DO THIS. Render the lines from the one containing "Where should I" through the one containing "[x=1806, y=12]", both included, as a Markdown table with a "Row" column and a "Line" column. Skip blank lines and leave out the pictures.

DATASET ENTRIES.
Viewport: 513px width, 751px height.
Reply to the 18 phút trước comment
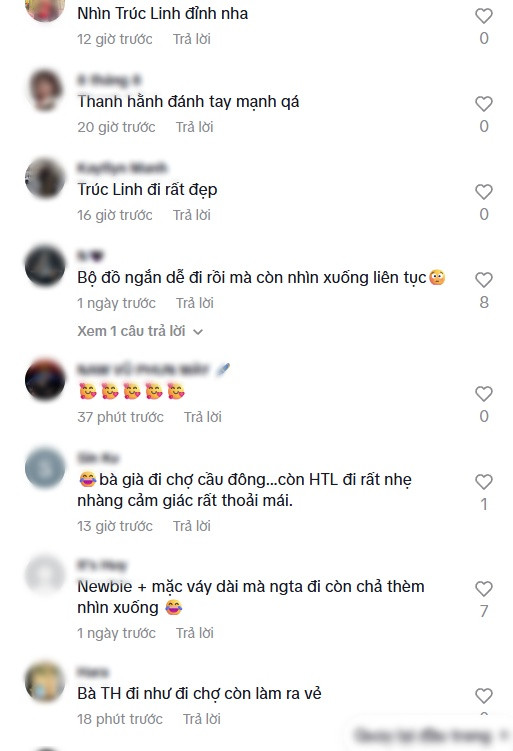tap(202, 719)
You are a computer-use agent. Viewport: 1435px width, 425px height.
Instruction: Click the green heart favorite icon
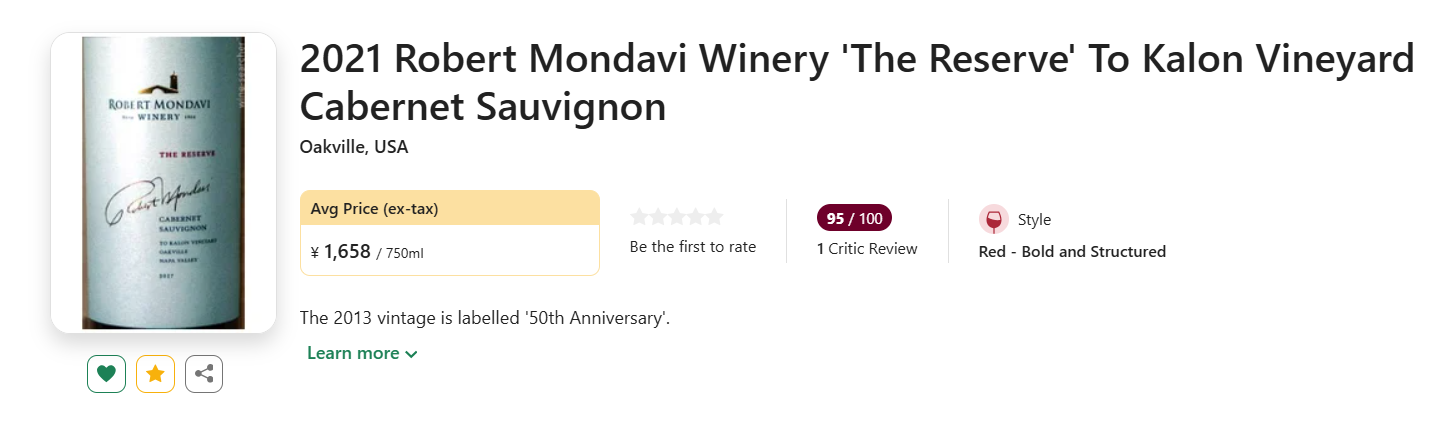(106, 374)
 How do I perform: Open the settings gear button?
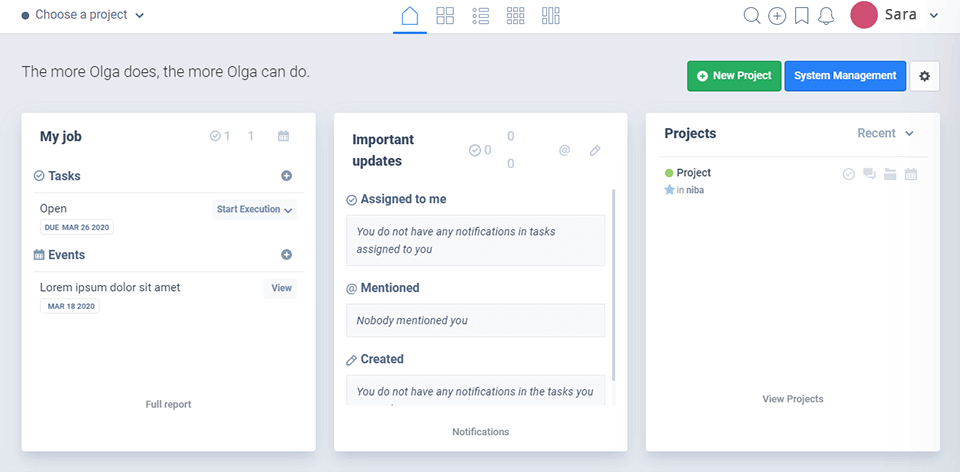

--

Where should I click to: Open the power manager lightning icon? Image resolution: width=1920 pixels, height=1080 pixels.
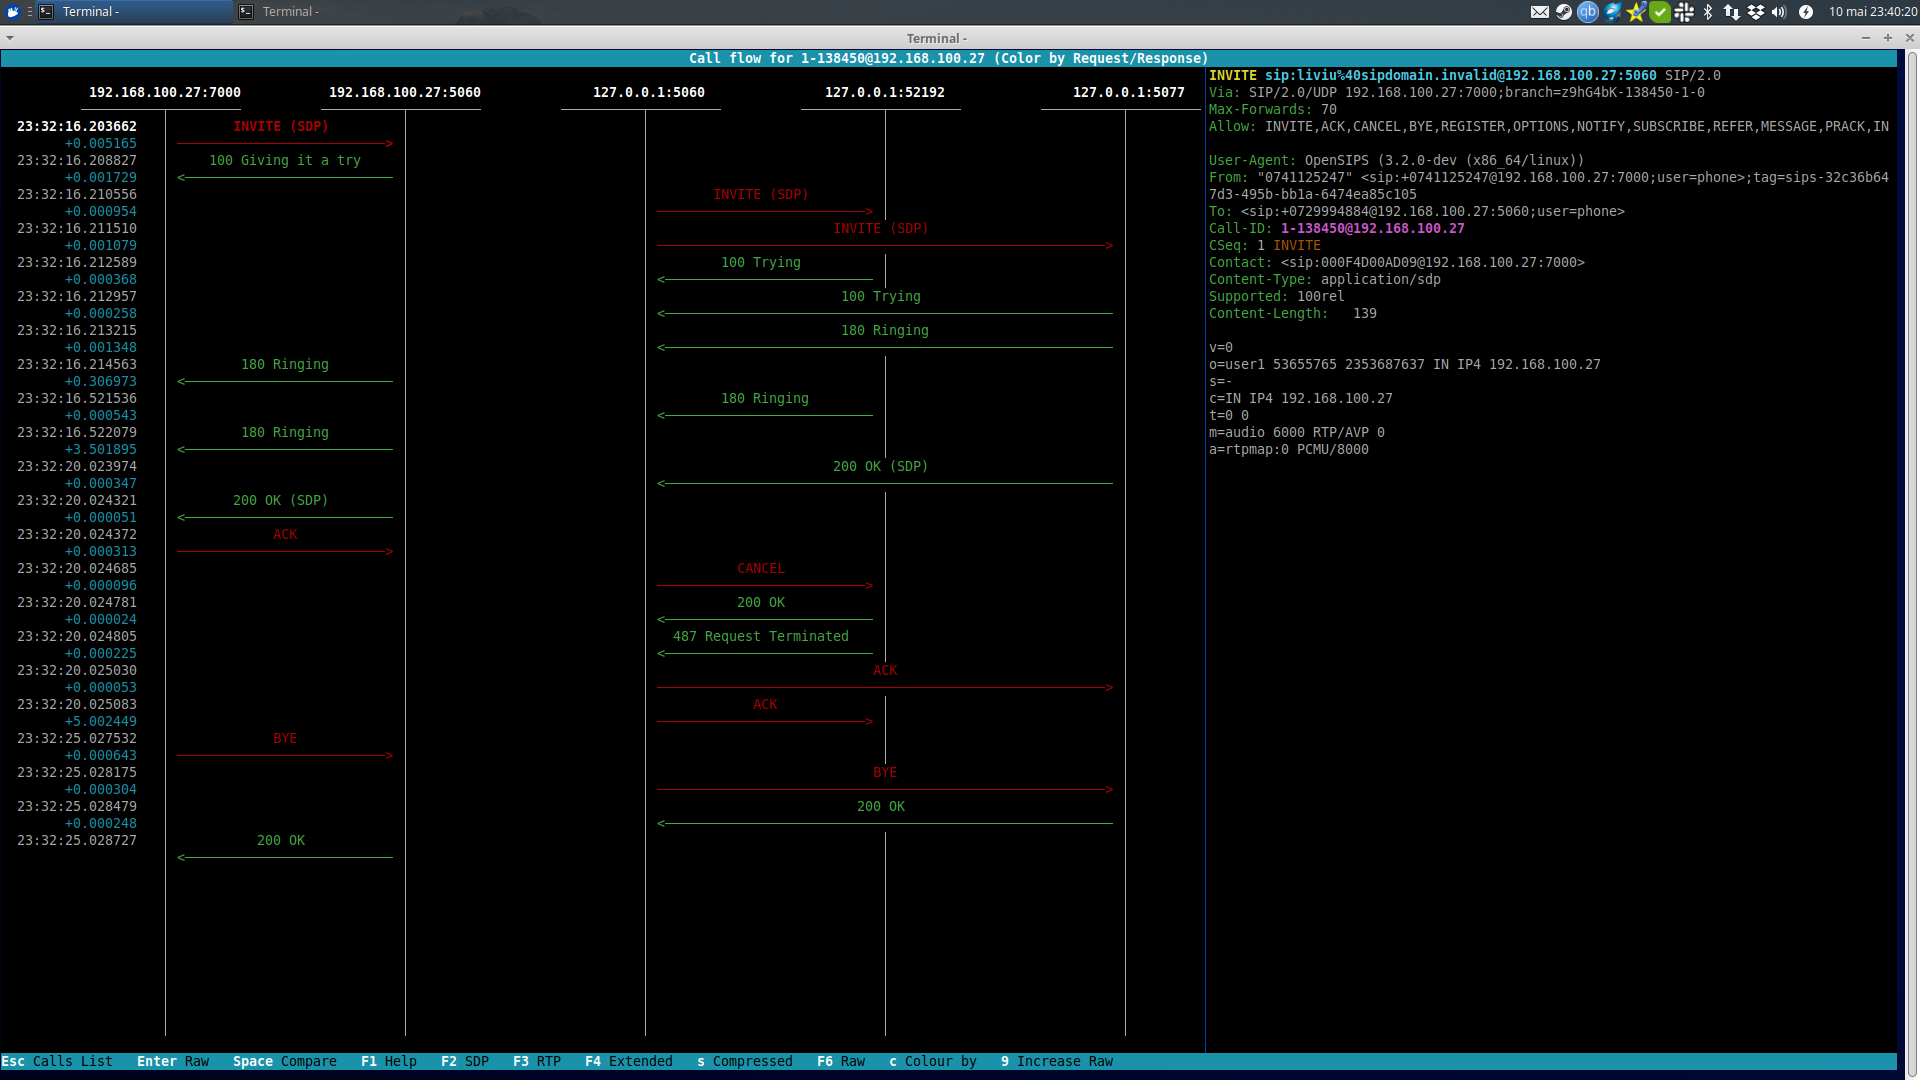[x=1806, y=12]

ANSWER FOR THIS EXERCISE.
| Row | Line |
|---|---|
| 1 | Where should I click to: Open the power manager lightning icon? Image resolution: width=1920 pixels, height=1080 pixels. |
| 2 | [x=1806, y=12] |